Do this » Please copy the following lines word for word, covering every one of the records.

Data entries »

== == ==

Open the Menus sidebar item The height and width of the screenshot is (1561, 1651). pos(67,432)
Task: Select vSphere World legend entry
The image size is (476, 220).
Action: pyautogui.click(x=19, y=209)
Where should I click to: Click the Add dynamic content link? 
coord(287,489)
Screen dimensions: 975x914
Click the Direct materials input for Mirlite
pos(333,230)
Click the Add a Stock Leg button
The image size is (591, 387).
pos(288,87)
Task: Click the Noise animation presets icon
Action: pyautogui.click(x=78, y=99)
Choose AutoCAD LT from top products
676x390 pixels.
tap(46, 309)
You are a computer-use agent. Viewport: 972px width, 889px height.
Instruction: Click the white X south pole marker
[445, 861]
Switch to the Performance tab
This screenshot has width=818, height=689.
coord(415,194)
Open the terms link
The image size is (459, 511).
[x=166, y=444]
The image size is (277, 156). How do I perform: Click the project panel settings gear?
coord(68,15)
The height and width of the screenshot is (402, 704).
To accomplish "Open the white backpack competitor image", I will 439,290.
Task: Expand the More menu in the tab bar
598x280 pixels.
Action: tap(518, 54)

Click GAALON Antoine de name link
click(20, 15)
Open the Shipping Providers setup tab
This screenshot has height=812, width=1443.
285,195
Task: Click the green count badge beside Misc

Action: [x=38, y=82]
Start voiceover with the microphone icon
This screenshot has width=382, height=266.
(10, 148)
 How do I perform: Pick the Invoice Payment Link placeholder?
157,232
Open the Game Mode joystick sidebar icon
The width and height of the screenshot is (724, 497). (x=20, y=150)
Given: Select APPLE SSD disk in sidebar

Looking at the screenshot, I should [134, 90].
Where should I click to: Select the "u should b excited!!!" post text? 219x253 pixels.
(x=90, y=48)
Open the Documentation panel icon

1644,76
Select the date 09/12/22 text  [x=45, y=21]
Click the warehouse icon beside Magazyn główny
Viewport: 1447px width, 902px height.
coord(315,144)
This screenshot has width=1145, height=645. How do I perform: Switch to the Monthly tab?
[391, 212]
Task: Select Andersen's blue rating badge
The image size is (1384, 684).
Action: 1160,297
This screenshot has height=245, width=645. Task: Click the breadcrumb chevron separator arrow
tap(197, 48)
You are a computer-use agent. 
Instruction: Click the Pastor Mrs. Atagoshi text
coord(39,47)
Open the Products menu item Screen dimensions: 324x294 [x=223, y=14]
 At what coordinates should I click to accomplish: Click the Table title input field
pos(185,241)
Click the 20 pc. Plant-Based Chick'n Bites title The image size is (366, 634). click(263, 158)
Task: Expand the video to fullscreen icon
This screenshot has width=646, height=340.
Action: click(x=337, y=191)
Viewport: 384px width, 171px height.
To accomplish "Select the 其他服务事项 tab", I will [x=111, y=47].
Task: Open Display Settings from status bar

== == ==

Result »
Open the Menus sidebar item The height and width of the screenshot is (1561, 1651). pos(67,432)
Task: Select vSphere World legend entry
The image size is (476, 220).
Action: pyautogui.click(x=19, y=209)
Where should I click to: Click the Add dynamic content link? 
coord(287,489)
Screen dimensions: 975x914
Click the Direct materials input for Mirlite
pos(333,230)
Click the Add a Stock Leg button
The image size is (591, 387).
pos(288,87)
Task: Click the Noise animation presets icon
Action: pyautogui.click(x=78, y=99)
Choose AutoCAD LT from top products
676x390 pixels.
tap(46, 309)
You are a computer-use agent. Viewport: 972px width, 889px height.
Instruction: Click the white X south pole marker
[445, 861]
Switch to the Performance tab
This screenshot has width=818, height=689.
coord(415,194)
Open the terms link
The image size is (459, 511).
[x=166, y=444]
The image size is (277, 156). How do I perform: Click the project panel settings gear?
coord(68,15)
The height and width of the screenshot is (402, 704).
To accomplish "Open the white backpack competitor image", I will 439,290.
Task: Expand the More menu in the tab bar
598x280 pixels.
Action: tap(518, 54)

Click GAALON Antoine de name link
click(20, 15)
Open the Shipping Providers setup tab
This screenshot has height=812, width=1443.
285,195
Task: Click the green count badge beside Misc

Action: [x=38, y=82]
Start voiceover with the microphone icon
This screenshot has width=382, height=266.
(10, 148)
 How do I perform: Pick the Invoice Payment Link placeholder?
157,232
Open the Game Mode joystick sidebar icon
The width and height of the screenshot is (724, 497). (x=20, y=150)
Given: Select APPLE SSD disk in sidebar

Looking at the screenshot, I should [134, 90].
Where should I click to: Select the "u should b excited!!!" post text? 219x253 pixels.
(x=90, y=48)
Open the Documentation panel icon

1644,76
Select the date 09/12/22 text  [x=45, y=21]
Click the warehouse icon beside Magazyn główny
Viewport: 1447px width, 902px height.
coord(315,144)
This screenshot has width=1145, height=645. How do I perform: Switch to the Monthly tab?
[391, 212]
Task: Select Andersen's blue rating badge
The image size is (1384, 684).
Action: 1160,297
This screenshot has height=245, width=645. Task: Click the breadcrumb chevron separator arrow
tap(197, 48)
You are a computer-use agent. 
Instruction: Click the Pastor Mrs. Atagoshi text
coord(39,47)
Open the Products menu item Screen dimensions: 324x294 [x=223, y=14]
 At what coordinates should I click to accomplish: Click the Table title input field
pos(185,241)
Click the 20 pc. Plant-Based Chick'n Bites title The image size is (366, 634). click(263, 158)
Task: Expand the video to fullscreen icon
This screenshot has width=646, height=340.
Action: click(x=337, y=191)
Viewport: 384px width, 171px height.
To accomplish "Select the 其他服务事项 tab", I will [x=111, y=47].
Task: Open Display Settings from status bar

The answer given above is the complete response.